How big is a typical glitch?
Glitch sizes are measured by the fractional frequency jump Δν/ν and span about three orders of magnitude. The smallest detectable and typical Crab events are around 10⁻⁹–10⁻⁸. Large Vela-type glitches reach 1–3 × 10⁻⁶. Vela's canonical glitches of ~2 × 10⁻⁶ mean its 11.2 Hz spin jumps by about 22 microhertz in a few seconds. The population distribution is roughly bimodal: many small glitches plus a class of large giant glitches in middle-aged pulsars.
How often does the Vela pulsar glitch?
The Vela pulsar (PSR B0833−45), remnant of a supernova about 11,000 years ago, glitches roughly once every three years on average. Since 1968 it has produced more than twenty large glitches near Δν/ν ≈ 2 × 10⁻⁶. The intervals are quasi-periodic, ranging from under a year to several years. The 2016 Vela glitch was caught live with sub-second timing, showing a spin-up rise time under a minute and a brief overshoot before relaxation.
What does a glitch tell us about the inside of a neutron star?
Glitches are one of the very few probes of neutron-star interiors. The cumulative angular momentum released measures the moment of inertia of the participating superfluid reservoir — historically a few percent of the star, attributed to the inner crust. The discovery that crustal entrainment greatly reduces the mobile superfluid created the "entrainment crisis," implying the core superfluid must also participate. Glitch recovery timescales further probe the interior mutual friction and the dense-matter equation of state.
How does a pulsar recover after a glitch?
After the near-instantaneous spin-up, the frequency partially decays back over a hierarchy of timescales — exponential components on hours, days, and weeks, plus a long-term linear recovery in the spin-down rate over months to years. Typically only a fraction relaxes away; a permanent step remains along with a persistent change in spin-down rate. The recovery is the gradual recoupling of the superfluid components to the crust through mutual friction, and fitting it yields their coupling timescales and relative moments of inertia.

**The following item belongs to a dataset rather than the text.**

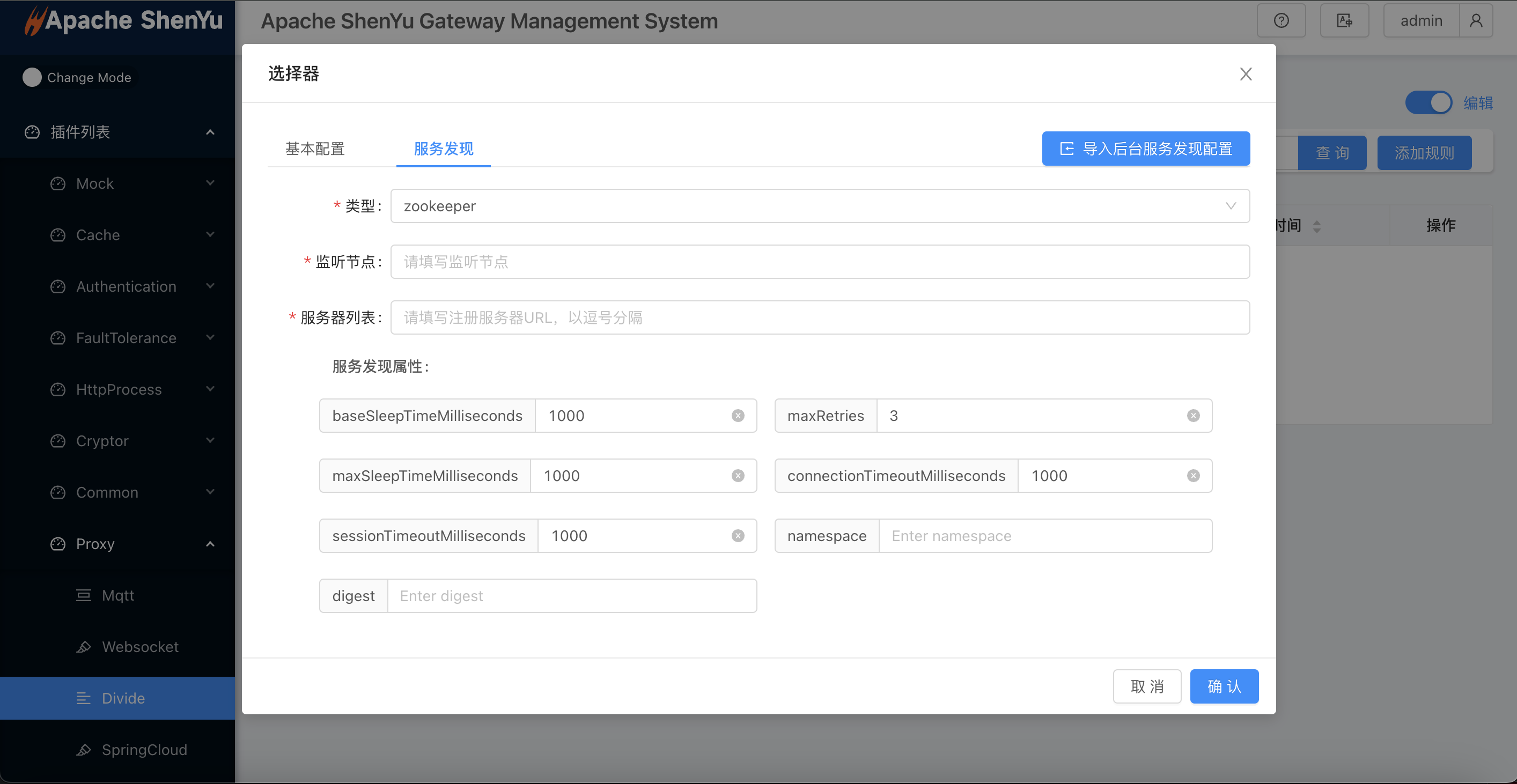Clear the baseSleepTimeMilliseconds value icon
This screenshot has height=784, width=1517.
(x=738, y=416)
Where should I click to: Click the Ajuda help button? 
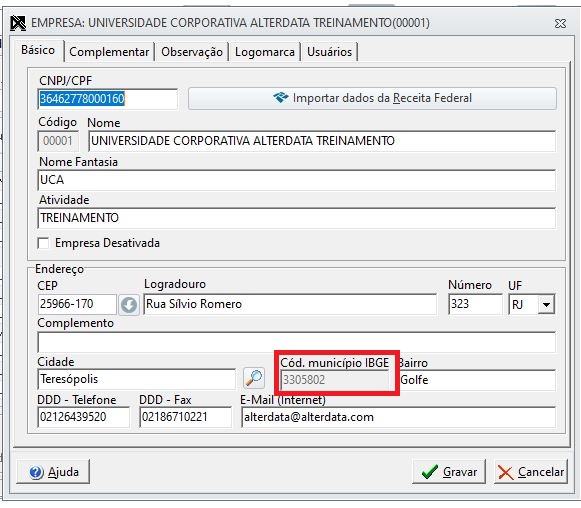(53, 472)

Are all glitches caused by superfluid vortices? Could they be starquakes?
The original 1969 explanation was a starquake: spin-down shrinks the centrifugal bulge, the crust cracks to a less oblate shape, the moment of inertia drops, and the star spins up. Quakes can plausibly produce small, infrequent glitches in slow pulsars but fail for Vela — the relieved stress cannot rebuild fast enough to power a giant glitch every few years. Vortex unpinning replaced starquakes for large, recurrent glitches. Both may operate, quakes possibly triggering vortex avalanches, and magnetars add crustal-failure and anti-glitch pathways.